Friday we saw heavily shorted GME (GameStop) targeted again seeing the share price shoot back up to $325. It all started last week a horde of traders rushed to buy the video game company’s stock in an attempt to crush short-sellers and drive its price to astronomical levels. This has left the rest of the market feeling a bit uncertain and as a result, seeing a broad fear-driven sell down.
Traders and investors do not like uncertainty, and with the market rallying so strongly after the election, we are seeing people reduce risk and lock in profits. We still don’t believe this is the big one, but it could lead to a correction which is usually around 10%. Once again, nothing in the background has changed. US reporting has beat expectations, the US FED is going to stay extremely accommodative, especially as the US missed on Quarterly GDP. Vaccine rollouts are on their way and do not forget more Fiscal Stimulus Aid.
The current volatility in the market creates opportunities for us, it is all timing and strategy. We need to be patient here and see how this plays out, but be ready to take action when we see signs of sentiment turn positive again. There is plenty of traders and investors that will be keen to get back into this market when things settle down.
With US shares falling strongly, our shares will surely follow. To the benefit of our market however, we have seen the Australian dollar fall, and valuation metrics on Australian shares remain lower than their US counterparts. Our market is also about to enter a reporting season, which will kick off in earnest next week. We will also see an RBA meeting tomorrow, where they are expected to keep monetary policy unchanged, as well as update the market about their expectations for 2021. Today we will also see domestic home loans data, as well as Chinese manufacturing data, both of which could impact our market. On the virus front, a community transmission of the virus in Perth has led to a lockdown there and a border closure with Victoria.

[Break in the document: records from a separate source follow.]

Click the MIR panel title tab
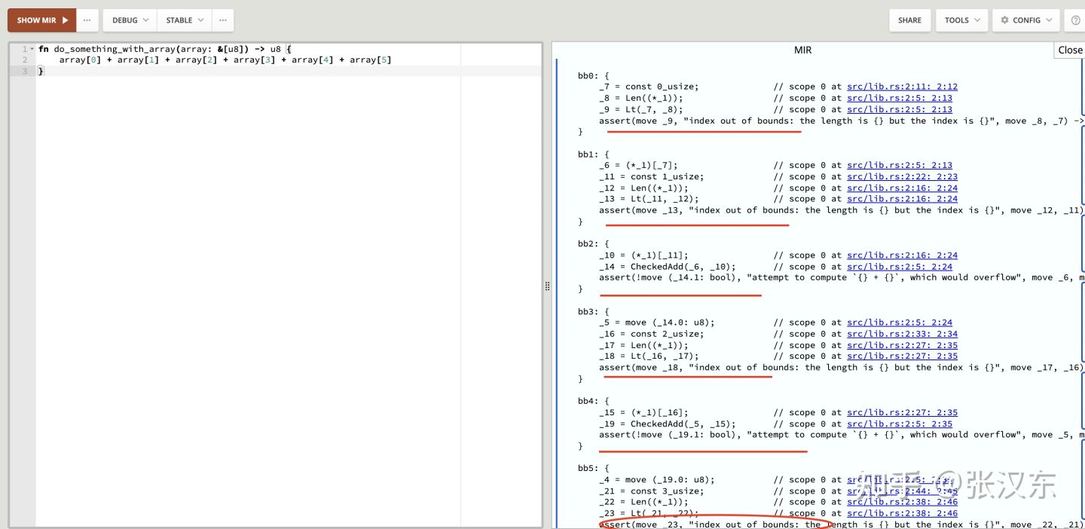Image resolution: width=1085 pixels, height=529 pixels. 802,50
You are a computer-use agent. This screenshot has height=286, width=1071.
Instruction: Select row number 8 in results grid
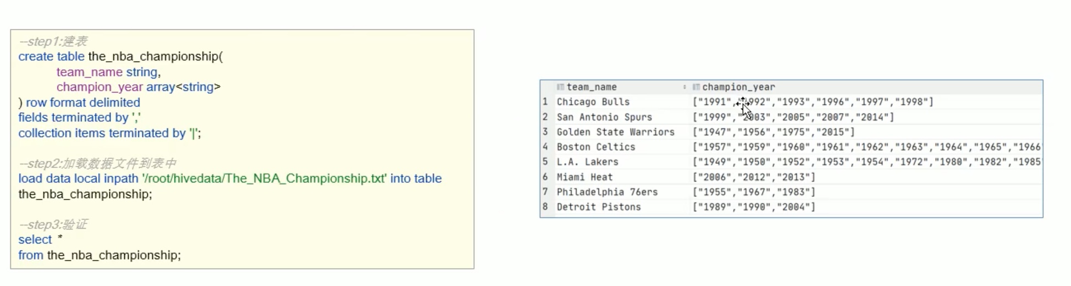[545, 207]
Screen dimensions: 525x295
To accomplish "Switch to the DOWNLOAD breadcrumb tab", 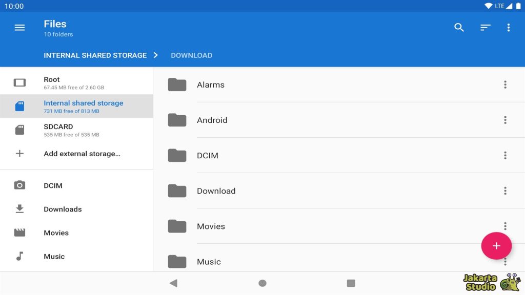I will (x=191, y=55).
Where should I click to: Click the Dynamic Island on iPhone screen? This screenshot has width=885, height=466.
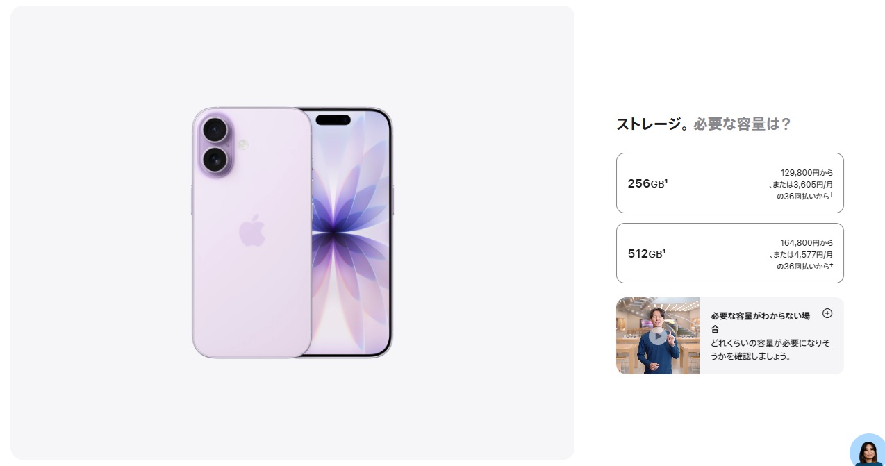coord(333,119)
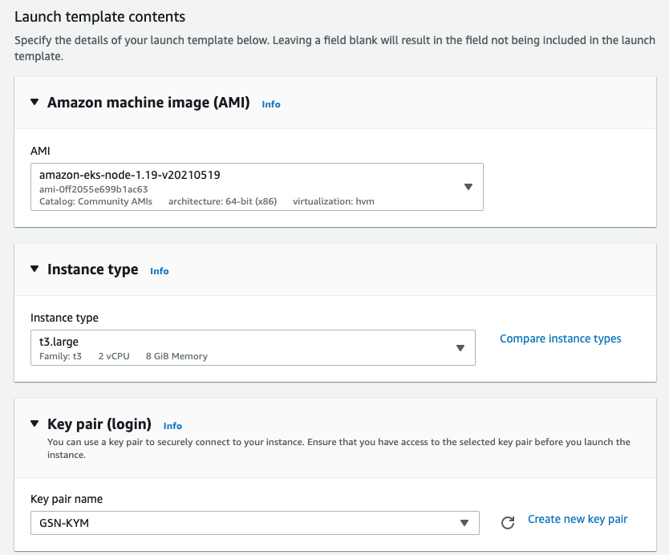Screen dimensions: 669x555
Task: Open Info link for Amazon machine image
Action: coord(271,104)
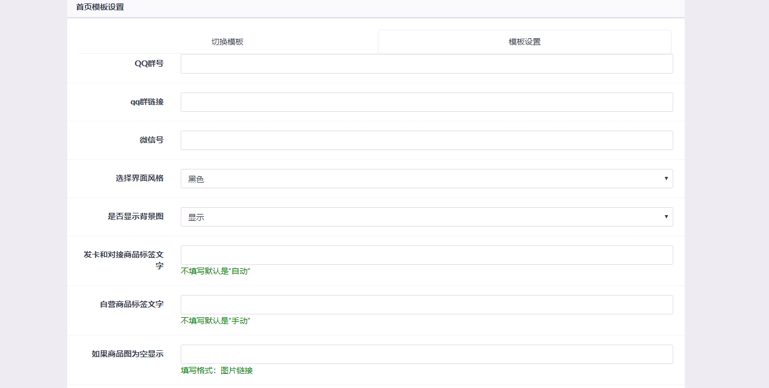This screenshot has height=388, width=769.
Task: Click the 是否显示背景图 label
Action: (136, 216)
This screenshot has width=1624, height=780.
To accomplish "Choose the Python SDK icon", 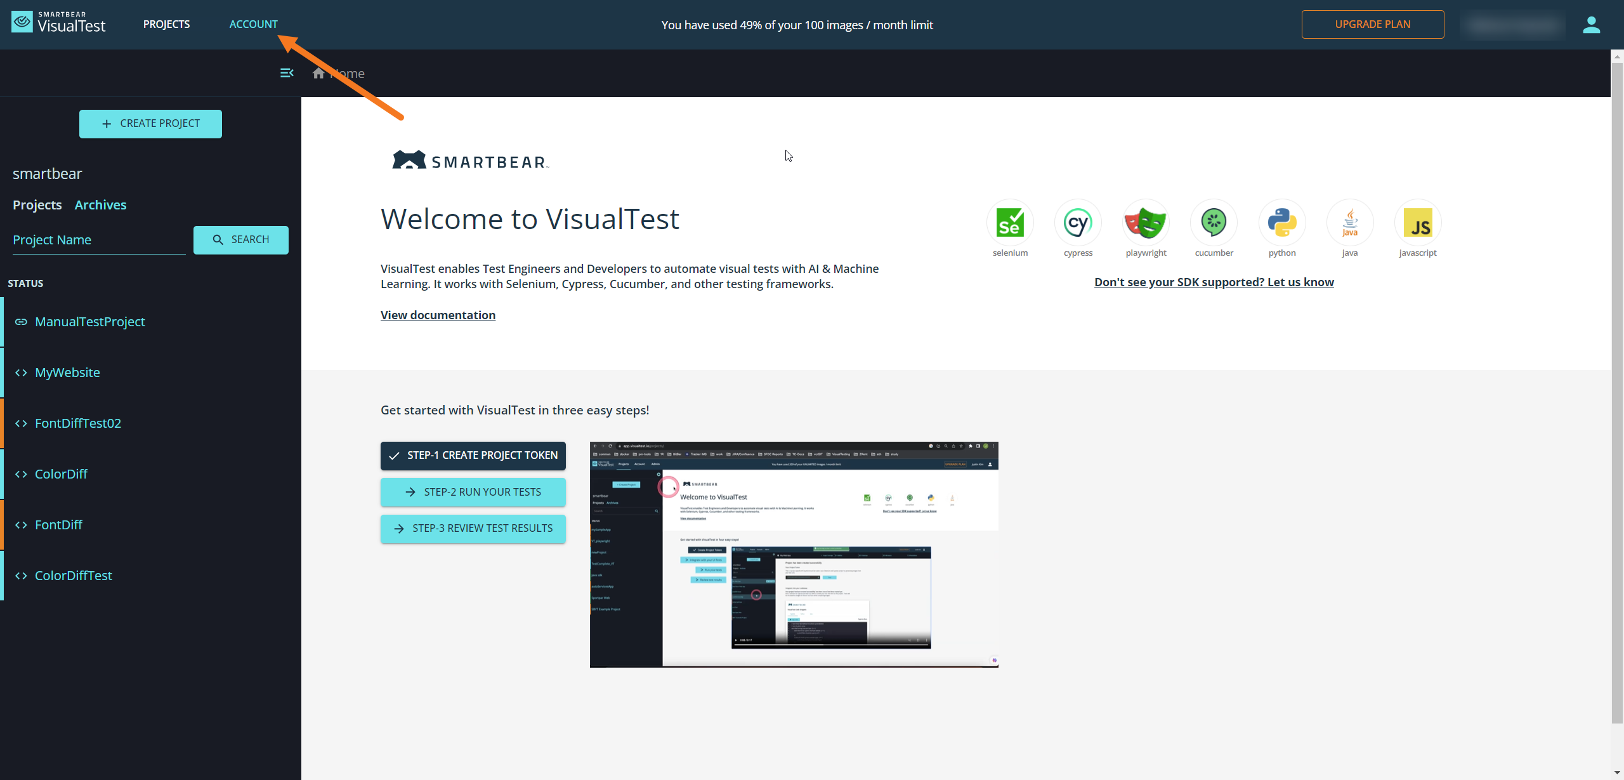I will [x=1281, y=223].
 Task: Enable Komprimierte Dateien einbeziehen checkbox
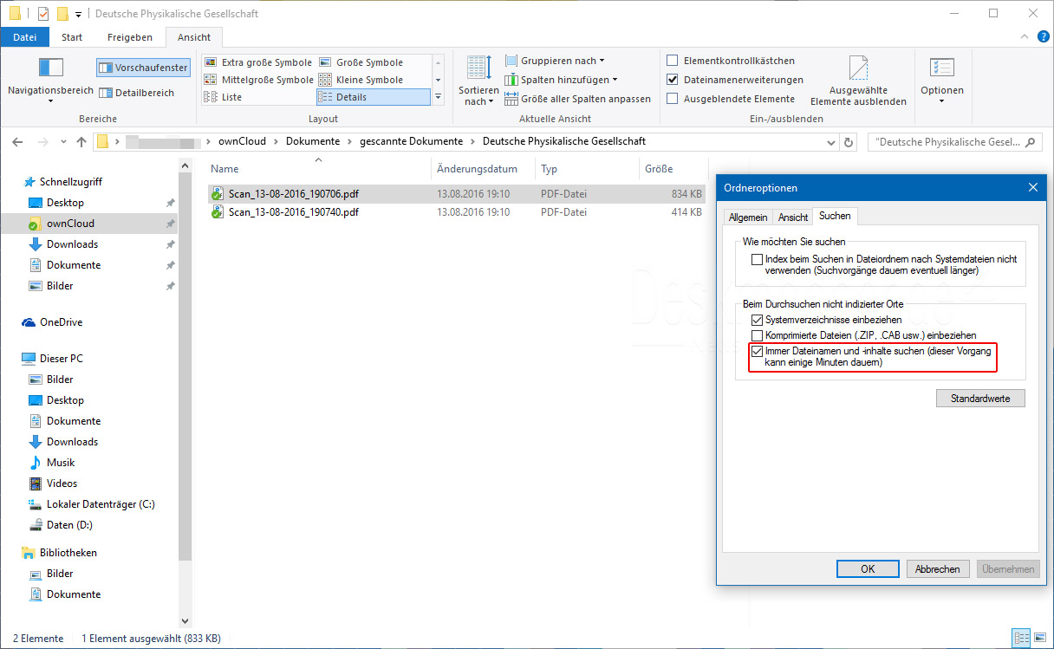point(758,335)
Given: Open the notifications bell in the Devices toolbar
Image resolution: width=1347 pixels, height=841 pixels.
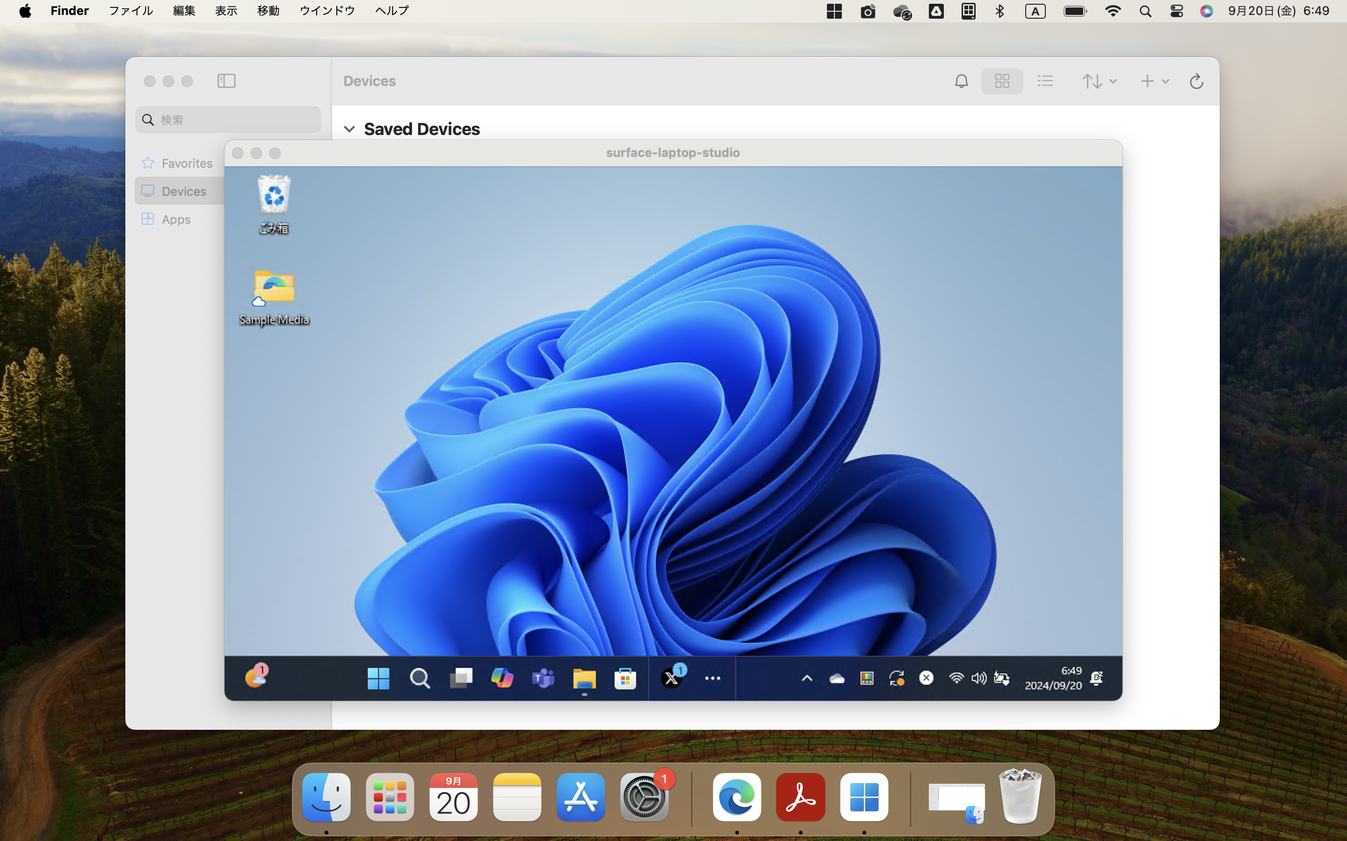Looking at the screenshot, I should coord(961,81).
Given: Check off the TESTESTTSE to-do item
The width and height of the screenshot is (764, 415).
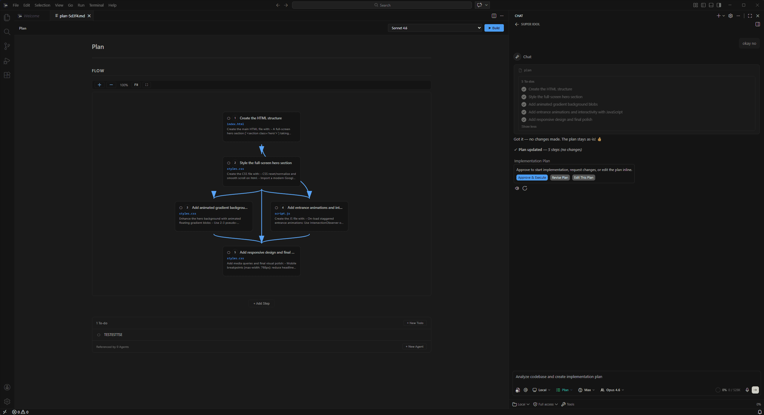Looking at the screenshot, I should tap(99, 334).
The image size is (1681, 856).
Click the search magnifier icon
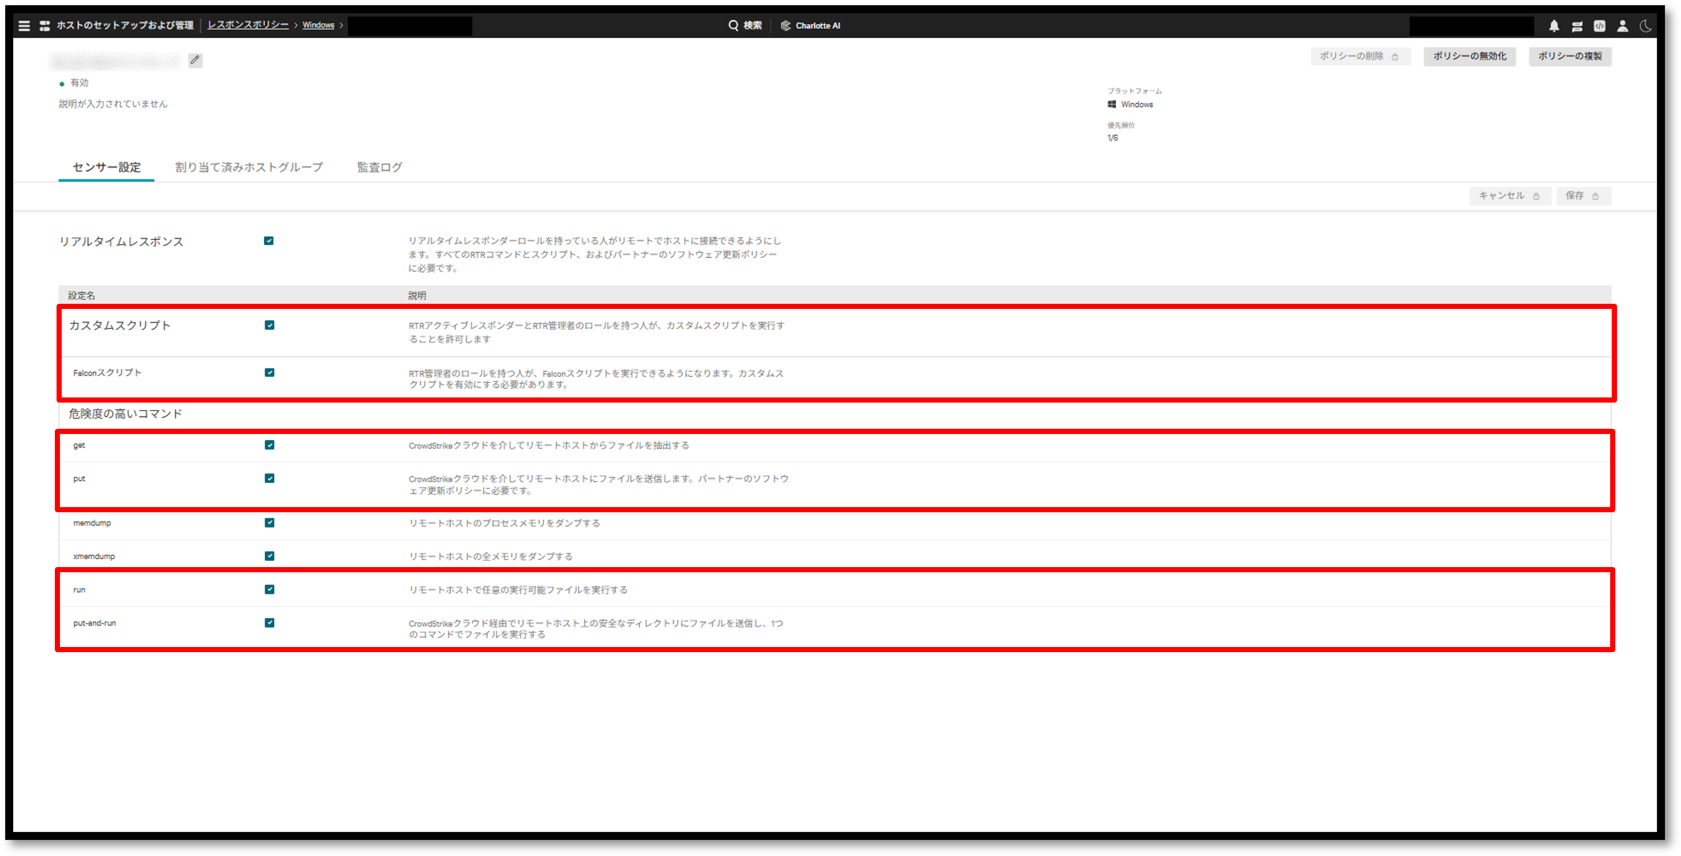[x=733, y=25]
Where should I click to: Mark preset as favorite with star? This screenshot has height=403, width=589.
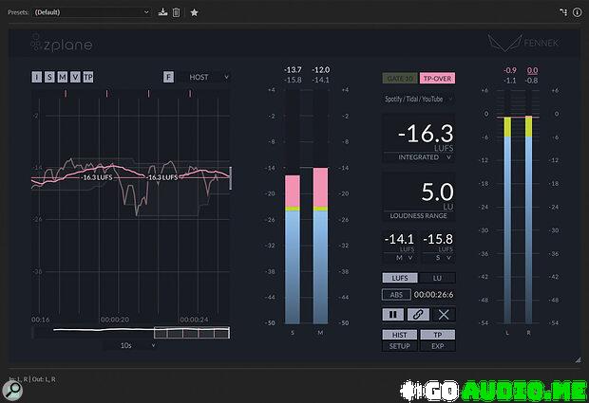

Technically, the XJO fell back to a support around 6,600 on Friday, and this could break today. There is also some tentative support around 6,580 but if that breaks, which the futures are suggesting, we could see a move back to the key 6,500 level. There is no clear short-term trend on our market, which had been in a broad sideways range but the longer-term trend remains bullish; should the XJO return to that longer-term trend, we could see it fall to 6,400 before recovering.
US shares fell again on Friday, with recent volatility, concerns about valuations, and delays to an expected $1.9trn US stimulus package weighing on markets. US economic data was mostly positive however, with spending and pricing data coming in better than expected.
Company earnings reports from Friday were also quite positive, although Chevron was a dark spot, with a slight loss vs an expected slight profit. Every major sector close lower on Friday, with Oil & Gas stocks the weakest after Chevron’s report, while Technology and Basic Materials stocks also falling strongly.